** Consigne 1 **
Recopiez mot pour mot, dans le texte sur la libération conditionnelle, tout ce qui va de « [30]  Les critères » jusqu'à « à un délinquant. ».
** Consigne 2 **
Rédigez la suite du texte sur la libération conditionnelle, à partir de sa dernière phrase.

** Texte fourni **
»»

Principles guiding parole boards

101 La Commission et les commissions provinciales sont guidées dans l’exécution de leur mandat par les principes suivants :

 

101 The principles that guide the Board and the provincial parole boards in achieving the purpose of conditional release are as follows:

a) elles doivent tenir compte de toute l’information pertinente dont elles disposent, notamment les motifs et les recommandations du juge qui a infligé la peine, la nature et la gravité de l’infraction, le degré de responsabilité du délinquant, les renseignements obtenus au cours du procès ou de la détermination de la peine et ceux qui ont été obtenus des victimes, des délinquants ou d’autres éléments du système de justice pénale, y compris les évaluations fournies par les autorités correctionnelles;

(a) parole boards take into consideration all relevant available information, including the stated reasons and recommendations of the sentencing judge, the nature and gravity of the offence, the degree of responsibility of the offender, information from the trial or sentencing process and information obtained from victims, offenders and other components of the criminal justice system, including assessments provided by correctional authorities;

[30]  Les critères d’octroi d’une libération conditionnelle peuvent être résumés comme suit (article 102 de la LSCMLC) :

  • a) La Commission et les commissions provinciales peuvent autoriser la libération conditionnelle si elles sont d’avis qu’une récidive du délinquant avant l’expiration légale de la peine qu’il purge ne présentera pas un risque inacceptable pour la société et que

  • b) cette libération contribuera à la protection de celle‑ci en favorisant sa réinsertion sociale en tant que citoyen respectueux des lois.

[31]  L’alinéa 107(1)a) réserve à la Commission toute compétence et latitude pour accorder la libération conditionnelle à un délinquant.

[32]  Pour que la Commission puisse tenir compte de toute l’information pertinente pour se prononcer sur un cas, le SCC doit d’abord fournir cette information à la Commission. Par ailleurs, le paragraphe 141(1) de la LSCMLC exige que la Commission fasse parvenir au délinquant les documents contenant l’information pertinente ou un résumé de celle‑ci dont elle tiendra compte dans l’examen de son cas. Les renseignements doivent être fournis au délinquant au moins 15 jours avant la date fixée pour l’examen du cas. L’obligation de la Commission de communiquer des renseignements est assujettie aux exceptions prévues au paragraphe 141(4) :

141 (4) La Commission peut, dans la mesure jugée strictement nécessaire toutefois, refuser la communication de renseignements au délinquant si elle a des motifs raisonnables de croire que cette communication irait à l’encontre de l’intérêt public, mettrait en danger la sécurité d’une personne ou du pénitencier ou compromettrait la tenue d’une enquête licite.

««

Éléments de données
»»

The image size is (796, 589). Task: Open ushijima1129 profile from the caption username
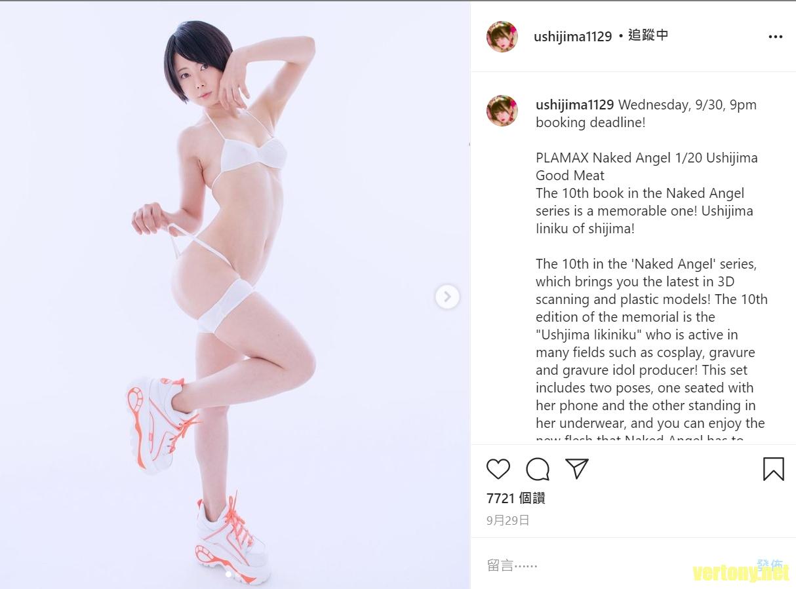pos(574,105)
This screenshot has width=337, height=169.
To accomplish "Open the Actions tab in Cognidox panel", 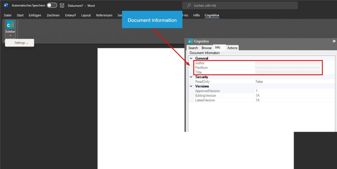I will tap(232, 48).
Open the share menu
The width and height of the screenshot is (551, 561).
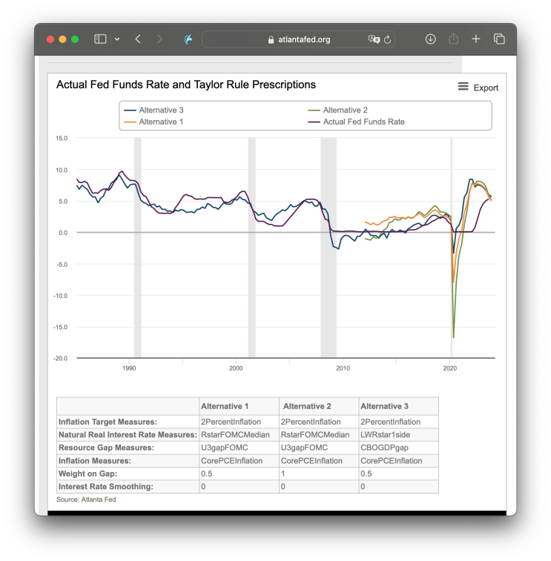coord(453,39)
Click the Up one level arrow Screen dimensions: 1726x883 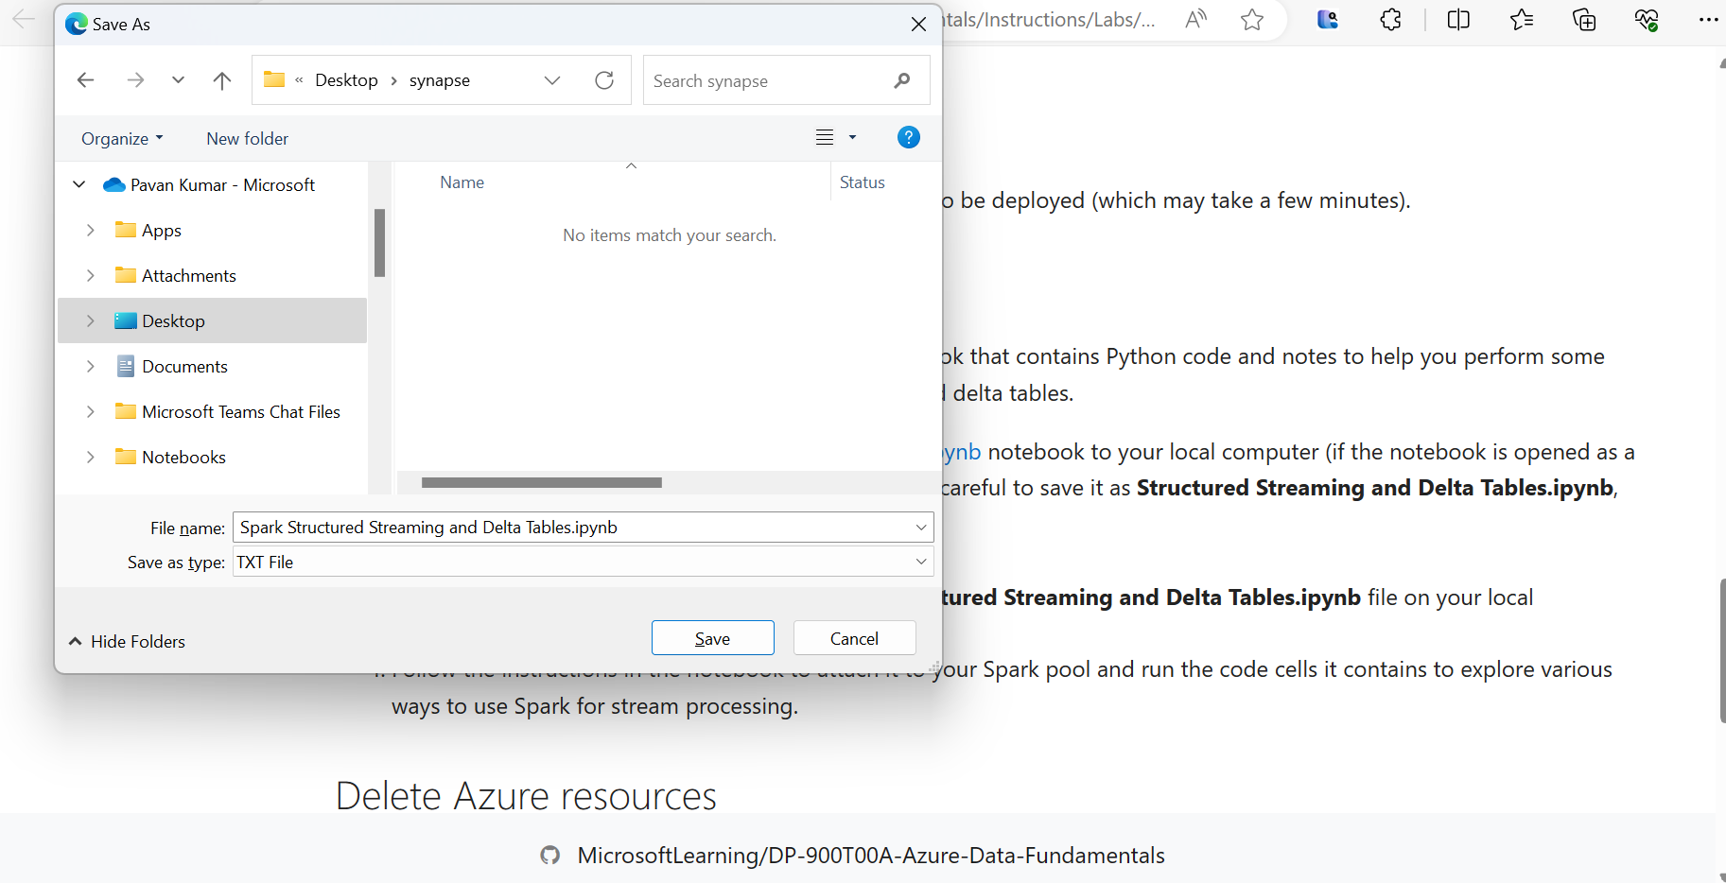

««

** Réponse 1 **
[30]  Les critères d’octroi d’une libération conditionnelle peuvent être résumés comme suit (article 102 de la LSCMLC) :

  • a) La Commission et les commissions provinciales peuvent autoriser la libération conditionnelle si elles sont d’avis qu’une récidive du délinquant avant l’expiration légale de la peine qu’il purge ne présentera pas un risque inacceptable pour la société et que

  • b) cette libération contribuera à la protection de celle‑ci en favorisant sa réinsertion sociale en tant que citoyen respectueux des lois.

[31]  L’alinéa 107(1)a) réserve à la Commission toute compétence et latitude pour accorder la libération conditionnelle à un délinquant.

** Réponse 2 **
141 (4) Where the Board has reasonable grounds to believe

(a) that any information should not be disclosed on the grounds of public interest, or

(b) that its disclosure would jeopardize

(i) the safety of any person,

(ii) the security of a correctional institution, or

(iii) the conduct of any lawful investigation,

the Board may withhold from the offender as much information as is strictly necessary in order to protect the interest identified in paragraph (a) or (b).

[33]  La communication a pour but de permettre au délinquant d’être informé de la preuve au dossier et d’avoir l’occasion d’y répondre (Mymryk c Canada (Procureur général), 2010 CF 632 aux para 16, 31 (Mymryk); Demaria c Canada (Procureur général), 2017 CF 45 aux para 41, 42). Dans la décision Mymryk (au para 17), la Cour a déclaré que « [l]a justice fondamentale exige que la Commission fournisse au délinquant les renseignements pertinents sur lesquels elle entend faire reposer sa décision ». Un délinquant doit recevoir suffisamment de renseignements, suffisamment détaillés, pour lui permettre de réfuter la preuve présentée contre lui et de présenter des observations éclairées à l’appui de sa position.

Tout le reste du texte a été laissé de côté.